**Exercise description:**
In the text below on Nedbank's 2023 results, by how much did the group's impairment charge increase over the full year?
Study text START
Africa-Press – Eswatini. The Nedbank Group achieved all of its targets in the 2023 financial year and reported a headline earnings growth of 11 per cent to E15.7 billion.
Nedbank released its results for the year ended December 31, 2023 yesterday, which revealed strong results for the 12 months to December 31, 2023 compared with the prior 12-month period. This was despite a difficult operating environment faced in the different countries, where the bank operates including Eswatini. It was underpinned by a 12 per cent revenue growth and solid expense management and was partially offset by a 30 per cent increase in the impairment charge. However, this impairment charge was reduced from the 57 per cent increase in this charge reported in the first half (H1) of 2023. As a result, the group’s credit loss ratio improved from 121 basis points in H1 2023 to 96 basis points in H2 2023 and, therefore, reached 109 basis points for the full year.
Study text END
Given information START
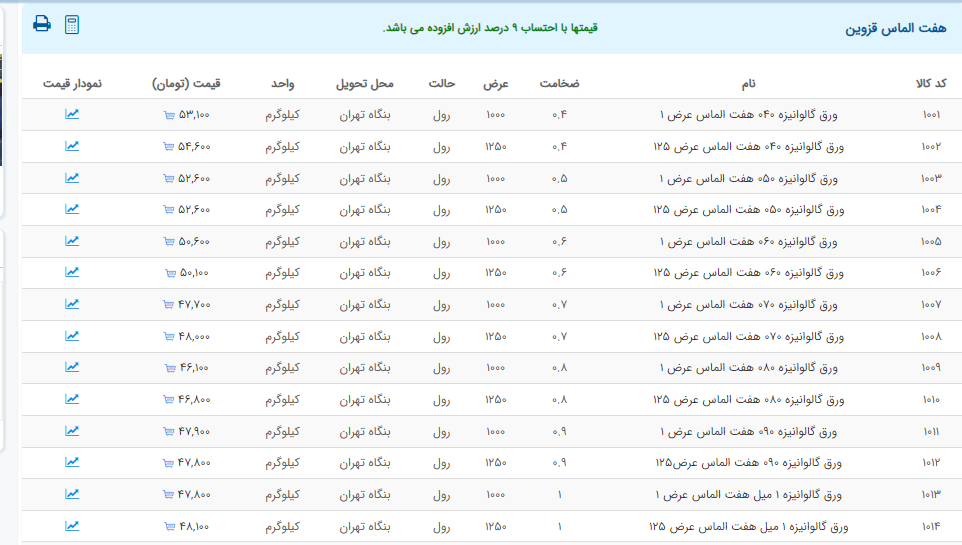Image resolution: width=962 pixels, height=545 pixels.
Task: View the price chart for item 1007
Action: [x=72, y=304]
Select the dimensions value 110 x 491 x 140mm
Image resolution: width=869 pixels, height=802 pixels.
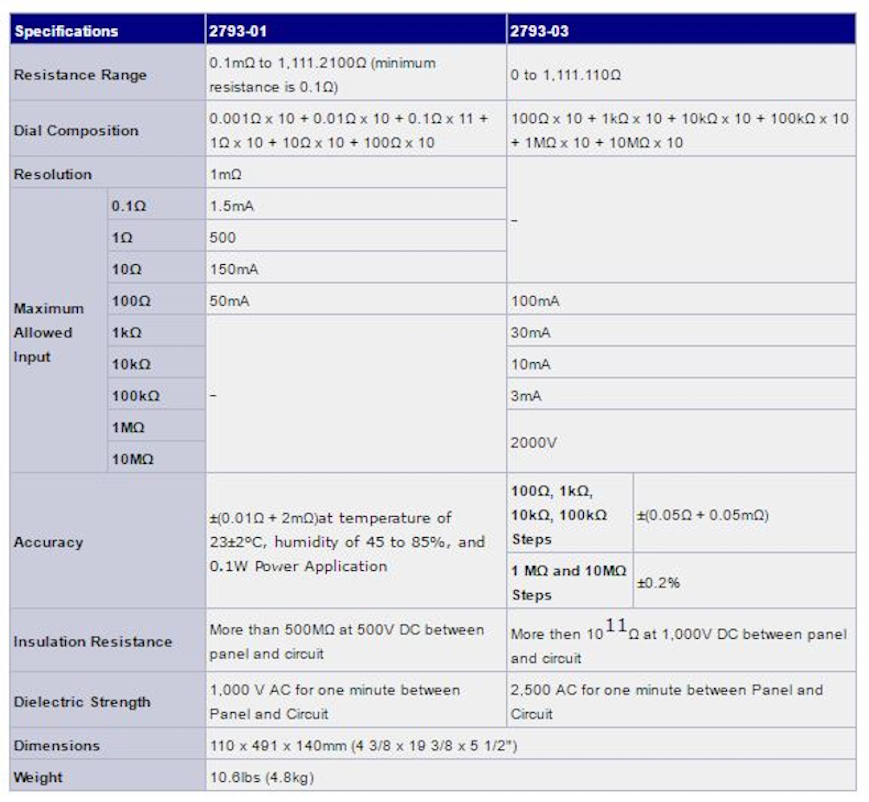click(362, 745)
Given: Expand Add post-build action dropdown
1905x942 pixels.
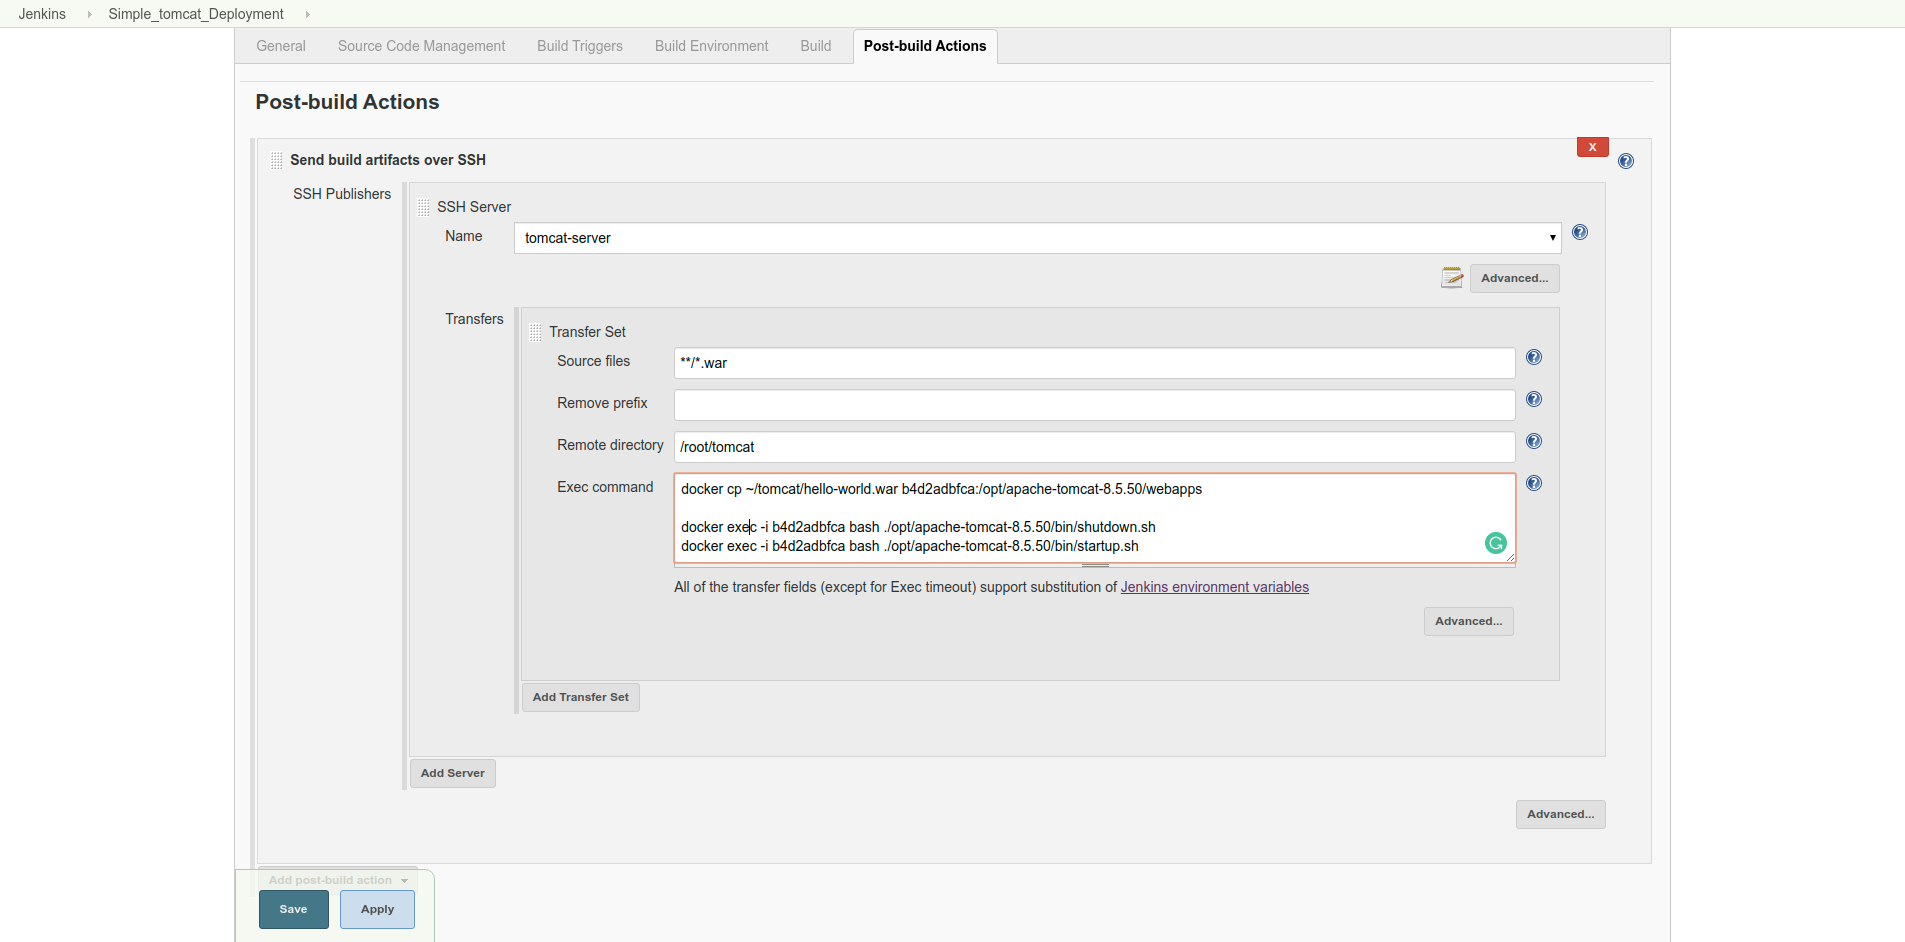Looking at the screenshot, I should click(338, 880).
Given information END
Given information START
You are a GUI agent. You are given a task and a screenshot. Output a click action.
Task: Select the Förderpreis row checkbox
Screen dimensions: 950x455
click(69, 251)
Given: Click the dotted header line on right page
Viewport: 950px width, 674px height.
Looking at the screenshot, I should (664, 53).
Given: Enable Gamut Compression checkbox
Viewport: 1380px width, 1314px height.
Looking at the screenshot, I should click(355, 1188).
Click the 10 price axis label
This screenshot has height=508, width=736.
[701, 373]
Given information END
Given information START
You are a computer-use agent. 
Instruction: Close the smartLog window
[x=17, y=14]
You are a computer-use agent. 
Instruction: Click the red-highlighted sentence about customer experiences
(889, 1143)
Given information END
**Exercise response:**
30 per cent